Re: [PATCH] generic device DMA (dma_pool update)

From: Adam J. Richter (adam@yggdrasil.com)
Date: Thu Jan 02 2003 - 17:07:46 EST


>Note that this "add gfp flags to dma_alloc_coherent()" issue is a tangent
>to the dma_pool topic ... it's a different "generic device DMA" issue.

        I think we understand each other, but let's walk through
the three level of it: mempool_alloc, {dma,pci}_pool_alloc, and
{dma,pci}_alloc_consistent.

        We agree that mempool_alloc should take gfp_flags so that
it can fail rather than block on optional IO such as read-aheads.

        Whether pci_pool_alloc (which does not guarantee a reserve of
memory) should continue to take gfp_flags is not something we were
discussing, but is an interesting question for the future.

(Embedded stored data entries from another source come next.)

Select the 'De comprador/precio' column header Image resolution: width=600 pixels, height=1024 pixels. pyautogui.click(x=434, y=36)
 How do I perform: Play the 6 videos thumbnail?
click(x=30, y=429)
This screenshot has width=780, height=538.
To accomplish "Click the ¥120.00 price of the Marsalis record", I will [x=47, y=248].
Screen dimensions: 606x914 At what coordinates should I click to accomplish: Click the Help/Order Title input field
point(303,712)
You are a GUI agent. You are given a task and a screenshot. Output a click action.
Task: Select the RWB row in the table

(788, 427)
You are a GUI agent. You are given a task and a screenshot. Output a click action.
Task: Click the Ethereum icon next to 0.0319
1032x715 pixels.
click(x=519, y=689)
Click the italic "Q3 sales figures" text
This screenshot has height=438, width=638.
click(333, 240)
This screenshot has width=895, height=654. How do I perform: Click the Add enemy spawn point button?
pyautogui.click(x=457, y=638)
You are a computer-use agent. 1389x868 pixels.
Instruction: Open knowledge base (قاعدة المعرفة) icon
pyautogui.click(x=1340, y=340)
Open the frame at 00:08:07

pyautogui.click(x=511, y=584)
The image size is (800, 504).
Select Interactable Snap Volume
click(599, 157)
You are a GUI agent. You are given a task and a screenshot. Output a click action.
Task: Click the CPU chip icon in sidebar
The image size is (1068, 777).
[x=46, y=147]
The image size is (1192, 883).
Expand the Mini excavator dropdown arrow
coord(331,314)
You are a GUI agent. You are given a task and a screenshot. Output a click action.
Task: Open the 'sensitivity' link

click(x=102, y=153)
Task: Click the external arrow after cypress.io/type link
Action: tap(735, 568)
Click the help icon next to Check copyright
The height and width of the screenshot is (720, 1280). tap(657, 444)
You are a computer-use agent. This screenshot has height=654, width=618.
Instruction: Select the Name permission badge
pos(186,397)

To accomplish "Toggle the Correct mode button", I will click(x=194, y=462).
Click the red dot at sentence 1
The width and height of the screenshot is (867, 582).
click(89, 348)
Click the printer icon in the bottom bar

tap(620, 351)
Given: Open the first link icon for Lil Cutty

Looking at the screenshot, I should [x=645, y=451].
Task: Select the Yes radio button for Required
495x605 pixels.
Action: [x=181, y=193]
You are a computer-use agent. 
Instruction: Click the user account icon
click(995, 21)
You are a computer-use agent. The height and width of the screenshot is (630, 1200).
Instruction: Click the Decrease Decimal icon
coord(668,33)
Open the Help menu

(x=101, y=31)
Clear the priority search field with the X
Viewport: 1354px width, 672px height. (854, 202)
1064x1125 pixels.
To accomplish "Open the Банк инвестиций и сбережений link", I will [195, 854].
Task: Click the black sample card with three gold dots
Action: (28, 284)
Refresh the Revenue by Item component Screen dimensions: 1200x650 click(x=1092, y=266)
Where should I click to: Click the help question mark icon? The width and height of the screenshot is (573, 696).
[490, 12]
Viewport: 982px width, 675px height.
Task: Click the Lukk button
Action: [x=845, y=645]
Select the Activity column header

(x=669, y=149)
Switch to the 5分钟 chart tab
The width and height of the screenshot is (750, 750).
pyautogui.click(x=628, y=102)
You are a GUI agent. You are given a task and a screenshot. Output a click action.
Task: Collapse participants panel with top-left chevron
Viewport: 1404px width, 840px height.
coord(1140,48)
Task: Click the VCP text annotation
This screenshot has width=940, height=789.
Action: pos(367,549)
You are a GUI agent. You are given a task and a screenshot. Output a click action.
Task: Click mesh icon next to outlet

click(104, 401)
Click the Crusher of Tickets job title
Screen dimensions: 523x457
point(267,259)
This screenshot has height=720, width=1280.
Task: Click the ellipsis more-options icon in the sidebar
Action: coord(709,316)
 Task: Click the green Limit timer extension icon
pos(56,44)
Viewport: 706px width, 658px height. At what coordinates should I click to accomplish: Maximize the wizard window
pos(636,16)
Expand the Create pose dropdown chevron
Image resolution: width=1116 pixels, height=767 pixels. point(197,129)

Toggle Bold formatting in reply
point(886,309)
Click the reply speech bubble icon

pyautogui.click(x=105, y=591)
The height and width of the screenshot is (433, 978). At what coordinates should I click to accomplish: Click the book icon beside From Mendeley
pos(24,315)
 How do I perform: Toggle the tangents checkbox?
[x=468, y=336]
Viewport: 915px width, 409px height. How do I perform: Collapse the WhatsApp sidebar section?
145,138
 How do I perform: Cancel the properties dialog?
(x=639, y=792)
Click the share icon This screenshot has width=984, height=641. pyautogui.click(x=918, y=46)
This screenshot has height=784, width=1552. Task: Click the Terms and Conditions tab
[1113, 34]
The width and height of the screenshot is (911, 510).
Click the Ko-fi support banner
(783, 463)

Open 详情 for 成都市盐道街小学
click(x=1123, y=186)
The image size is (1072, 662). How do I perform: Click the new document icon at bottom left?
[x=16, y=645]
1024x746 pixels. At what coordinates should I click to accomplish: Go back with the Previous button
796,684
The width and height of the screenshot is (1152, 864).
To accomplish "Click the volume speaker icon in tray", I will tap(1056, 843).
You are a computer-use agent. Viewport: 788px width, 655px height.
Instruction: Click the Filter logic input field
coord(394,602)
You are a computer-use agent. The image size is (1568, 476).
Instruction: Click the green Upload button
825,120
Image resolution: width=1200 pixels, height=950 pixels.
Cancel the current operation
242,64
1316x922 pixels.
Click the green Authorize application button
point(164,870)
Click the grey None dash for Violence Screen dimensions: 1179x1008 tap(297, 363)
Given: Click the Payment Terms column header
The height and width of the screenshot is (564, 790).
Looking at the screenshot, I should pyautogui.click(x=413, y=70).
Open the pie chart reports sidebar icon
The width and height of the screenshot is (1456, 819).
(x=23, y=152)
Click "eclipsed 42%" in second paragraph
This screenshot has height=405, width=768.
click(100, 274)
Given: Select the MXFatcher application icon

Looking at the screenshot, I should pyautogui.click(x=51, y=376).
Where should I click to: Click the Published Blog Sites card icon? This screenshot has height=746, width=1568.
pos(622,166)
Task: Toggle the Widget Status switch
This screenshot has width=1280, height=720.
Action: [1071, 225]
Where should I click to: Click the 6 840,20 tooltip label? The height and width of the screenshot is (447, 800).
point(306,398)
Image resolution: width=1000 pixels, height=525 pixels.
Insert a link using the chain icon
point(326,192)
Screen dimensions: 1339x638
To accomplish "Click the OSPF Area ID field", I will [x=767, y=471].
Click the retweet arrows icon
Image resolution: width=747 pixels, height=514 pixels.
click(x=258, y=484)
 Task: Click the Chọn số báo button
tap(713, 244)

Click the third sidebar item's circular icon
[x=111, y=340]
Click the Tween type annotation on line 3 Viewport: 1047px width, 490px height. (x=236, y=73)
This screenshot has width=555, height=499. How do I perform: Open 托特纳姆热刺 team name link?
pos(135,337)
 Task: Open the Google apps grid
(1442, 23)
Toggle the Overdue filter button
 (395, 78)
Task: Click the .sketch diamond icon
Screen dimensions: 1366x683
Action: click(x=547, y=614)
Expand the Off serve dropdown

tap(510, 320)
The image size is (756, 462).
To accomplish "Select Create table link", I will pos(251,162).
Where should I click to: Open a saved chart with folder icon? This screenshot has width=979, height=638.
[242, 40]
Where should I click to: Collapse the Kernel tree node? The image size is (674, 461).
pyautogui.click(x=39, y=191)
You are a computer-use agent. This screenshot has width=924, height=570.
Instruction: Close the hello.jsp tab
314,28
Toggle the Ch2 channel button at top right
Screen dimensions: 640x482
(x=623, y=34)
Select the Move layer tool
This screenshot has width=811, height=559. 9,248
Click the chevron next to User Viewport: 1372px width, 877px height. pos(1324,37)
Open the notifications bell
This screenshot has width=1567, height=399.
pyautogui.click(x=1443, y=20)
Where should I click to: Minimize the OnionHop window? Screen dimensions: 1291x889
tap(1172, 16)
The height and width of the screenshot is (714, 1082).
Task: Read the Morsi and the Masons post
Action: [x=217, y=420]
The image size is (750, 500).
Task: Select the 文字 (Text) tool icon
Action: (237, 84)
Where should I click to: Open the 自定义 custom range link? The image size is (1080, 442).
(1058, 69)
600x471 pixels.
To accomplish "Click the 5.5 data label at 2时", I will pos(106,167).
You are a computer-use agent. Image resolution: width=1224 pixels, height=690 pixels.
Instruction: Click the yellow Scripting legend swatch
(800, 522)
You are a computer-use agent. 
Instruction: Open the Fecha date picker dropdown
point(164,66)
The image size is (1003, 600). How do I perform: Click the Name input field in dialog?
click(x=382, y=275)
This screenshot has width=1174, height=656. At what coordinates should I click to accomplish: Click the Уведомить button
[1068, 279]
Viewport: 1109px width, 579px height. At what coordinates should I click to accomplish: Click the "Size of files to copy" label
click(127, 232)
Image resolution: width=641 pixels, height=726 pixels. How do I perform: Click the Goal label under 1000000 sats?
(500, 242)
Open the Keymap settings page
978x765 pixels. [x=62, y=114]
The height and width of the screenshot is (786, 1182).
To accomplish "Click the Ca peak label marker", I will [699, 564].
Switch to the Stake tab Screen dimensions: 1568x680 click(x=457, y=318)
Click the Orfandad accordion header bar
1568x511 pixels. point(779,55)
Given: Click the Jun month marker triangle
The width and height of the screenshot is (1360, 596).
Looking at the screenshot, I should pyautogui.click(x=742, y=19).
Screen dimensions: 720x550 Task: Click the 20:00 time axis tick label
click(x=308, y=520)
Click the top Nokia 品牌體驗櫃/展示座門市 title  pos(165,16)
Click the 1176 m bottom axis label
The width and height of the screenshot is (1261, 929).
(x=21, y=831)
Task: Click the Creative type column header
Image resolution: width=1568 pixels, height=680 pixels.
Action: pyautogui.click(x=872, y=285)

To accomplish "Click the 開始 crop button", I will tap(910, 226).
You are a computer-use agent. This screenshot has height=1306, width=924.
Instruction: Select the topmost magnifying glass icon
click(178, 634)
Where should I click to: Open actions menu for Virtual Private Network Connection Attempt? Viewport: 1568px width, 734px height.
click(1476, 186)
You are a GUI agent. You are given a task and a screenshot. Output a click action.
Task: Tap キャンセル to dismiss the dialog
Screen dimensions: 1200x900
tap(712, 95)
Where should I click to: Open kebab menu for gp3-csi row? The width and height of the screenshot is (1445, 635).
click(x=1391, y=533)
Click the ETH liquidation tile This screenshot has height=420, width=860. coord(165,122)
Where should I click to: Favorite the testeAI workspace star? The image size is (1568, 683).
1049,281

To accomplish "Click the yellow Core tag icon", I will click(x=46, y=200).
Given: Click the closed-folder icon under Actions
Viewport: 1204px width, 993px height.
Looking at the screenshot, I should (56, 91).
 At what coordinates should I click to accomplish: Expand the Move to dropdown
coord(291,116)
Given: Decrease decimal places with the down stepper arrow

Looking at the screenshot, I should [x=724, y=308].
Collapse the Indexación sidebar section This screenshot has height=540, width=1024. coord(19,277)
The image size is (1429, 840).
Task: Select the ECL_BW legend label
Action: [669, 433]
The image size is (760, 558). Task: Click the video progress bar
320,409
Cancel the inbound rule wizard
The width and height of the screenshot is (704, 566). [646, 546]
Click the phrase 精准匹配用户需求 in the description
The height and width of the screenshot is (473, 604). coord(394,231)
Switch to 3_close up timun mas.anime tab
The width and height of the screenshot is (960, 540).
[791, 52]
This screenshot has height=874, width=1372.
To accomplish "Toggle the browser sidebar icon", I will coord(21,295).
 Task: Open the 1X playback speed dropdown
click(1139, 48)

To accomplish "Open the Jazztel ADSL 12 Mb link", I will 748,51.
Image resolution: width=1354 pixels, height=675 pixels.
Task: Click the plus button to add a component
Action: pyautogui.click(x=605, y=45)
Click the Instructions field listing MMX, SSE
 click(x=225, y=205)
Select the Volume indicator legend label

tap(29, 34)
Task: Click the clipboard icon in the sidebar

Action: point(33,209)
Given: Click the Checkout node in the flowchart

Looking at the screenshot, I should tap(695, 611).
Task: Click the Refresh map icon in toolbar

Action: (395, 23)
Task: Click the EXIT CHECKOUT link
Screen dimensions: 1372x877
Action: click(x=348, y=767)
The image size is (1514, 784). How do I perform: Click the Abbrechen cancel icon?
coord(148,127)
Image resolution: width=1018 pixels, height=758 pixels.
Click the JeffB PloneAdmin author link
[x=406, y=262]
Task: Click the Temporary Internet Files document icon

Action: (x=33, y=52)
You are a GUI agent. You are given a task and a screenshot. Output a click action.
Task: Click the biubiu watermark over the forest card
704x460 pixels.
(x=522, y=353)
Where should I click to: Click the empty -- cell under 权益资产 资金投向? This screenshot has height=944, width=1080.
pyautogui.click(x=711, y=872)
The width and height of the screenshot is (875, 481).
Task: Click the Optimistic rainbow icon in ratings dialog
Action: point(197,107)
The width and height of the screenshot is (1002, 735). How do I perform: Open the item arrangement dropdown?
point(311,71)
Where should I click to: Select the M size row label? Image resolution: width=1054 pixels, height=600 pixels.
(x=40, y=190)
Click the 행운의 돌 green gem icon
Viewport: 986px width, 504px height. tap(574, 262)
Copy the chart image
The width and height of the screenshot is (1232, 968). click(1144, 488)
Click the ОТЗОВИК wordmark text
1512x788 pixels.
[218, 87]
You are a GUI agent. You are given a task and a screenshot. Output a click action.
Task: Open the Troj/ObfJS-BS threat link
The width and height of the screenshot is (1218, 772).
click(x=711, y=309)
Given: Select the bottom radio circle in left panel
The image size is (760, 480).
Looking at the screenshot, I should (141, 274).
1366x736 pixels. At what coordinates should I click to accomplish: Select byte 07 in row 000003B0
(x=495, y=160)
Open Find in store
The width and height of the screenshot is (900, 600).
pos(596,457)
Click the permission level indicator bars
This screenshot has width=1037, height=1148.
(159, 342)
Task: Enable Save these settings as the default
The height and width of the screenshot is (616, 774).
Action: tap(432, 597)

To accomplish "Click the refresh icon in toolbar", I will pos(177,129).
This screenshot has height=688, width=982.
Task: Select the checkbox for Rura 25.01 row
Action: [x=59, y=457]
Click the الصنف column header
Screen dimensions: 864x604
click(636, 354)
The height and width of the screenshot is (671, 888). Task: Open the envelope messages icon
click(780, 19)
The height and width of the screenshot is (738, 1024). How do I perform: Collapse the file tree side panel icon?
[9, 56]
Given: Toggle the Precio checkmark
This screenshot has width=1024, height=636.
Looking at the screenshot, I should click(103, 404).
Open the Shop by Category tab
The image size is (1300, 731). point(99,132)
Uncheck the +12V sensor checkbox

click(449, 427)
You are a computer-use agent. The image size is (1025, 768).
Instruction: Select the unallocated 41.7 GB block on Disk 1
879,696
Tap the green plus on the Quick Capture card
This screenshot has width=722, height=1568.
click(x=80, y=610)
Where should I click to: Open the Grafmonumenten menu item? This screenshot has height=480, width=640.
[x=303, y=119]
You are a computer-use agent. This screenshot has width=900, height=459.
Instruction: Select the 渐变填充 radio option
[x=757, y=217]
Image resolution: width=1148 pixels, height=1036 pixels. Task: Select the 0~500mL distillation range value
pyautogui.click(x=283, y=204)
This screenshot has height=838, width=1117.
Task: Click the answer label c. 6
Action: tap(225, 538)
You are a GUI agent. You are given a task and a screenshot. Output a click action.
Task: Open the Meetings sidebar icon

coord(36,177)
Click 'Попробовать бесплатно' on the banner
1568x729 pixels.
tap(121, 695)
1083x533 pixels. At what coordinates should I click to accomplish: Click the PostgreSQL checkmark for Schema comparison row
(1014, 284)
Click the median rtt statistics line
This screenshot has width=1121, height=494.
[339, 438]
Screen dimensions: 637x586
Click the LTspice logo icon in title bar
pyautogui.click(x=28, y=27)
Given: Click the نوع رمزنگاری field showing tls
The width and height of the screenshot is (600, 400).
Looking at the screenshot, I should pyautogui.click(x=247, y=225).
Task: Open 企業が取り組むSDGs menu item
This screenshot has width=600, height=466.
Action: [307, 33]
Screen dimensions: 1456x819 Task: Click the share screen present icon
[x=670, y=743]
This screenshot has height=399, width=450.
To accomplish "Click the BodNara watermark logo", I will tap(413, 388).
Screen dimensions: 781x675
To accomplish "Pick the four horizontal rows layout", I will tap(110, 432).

I see
that pci_pool_alloc is only called with GFP_ATOMIC in two places:

        uhci_alloc_td in drivers/usb/host/uhci-hcd.c
        alloc_safe_buffer in arch/arm/mach-sa1100/sa1111-pcibuf.c

        The use in uhci_alloc_td means that USB IO can fail under
memory load. Conceivably, swapping could even deadlock this way.
uhci_alloc_td should be going through a mempool which individual
drivers should expand and shrink as they are added and removed so that
transfers that are sent with GFP_KERNEL will be guaranteed not to fail
for lack of memory (and gfp_flags should be passed down so that it
will be possible to abort transfers like read-aheads rather than
blocking, but that's not essential).

        The pci_pool_alloc in sa1111-buf.c is more interesting.
alloc_safe_buffer is used to implement an unusual version of
pci_map_single. It is unclear to me whether this approach is optimal.
I'll look into this more.

        Anyhow, the question that we actually were talking about is
whether dma_alloc_consistent should take gfp_flags. So far, the only
potential example that I'm aware of is that the question of whether the
call to pci_pool_alloc in sa1111-pcibuf.c needs.to call down to
{pci,dma}_alloc_consistent with GFP_ATOMIC. It's something that I
just noticed and will look into.

>We already have the pci_pool allocator that knows how to cope (timeout and
>retry) with the awkward semantics of pci_alloc_consistent() ...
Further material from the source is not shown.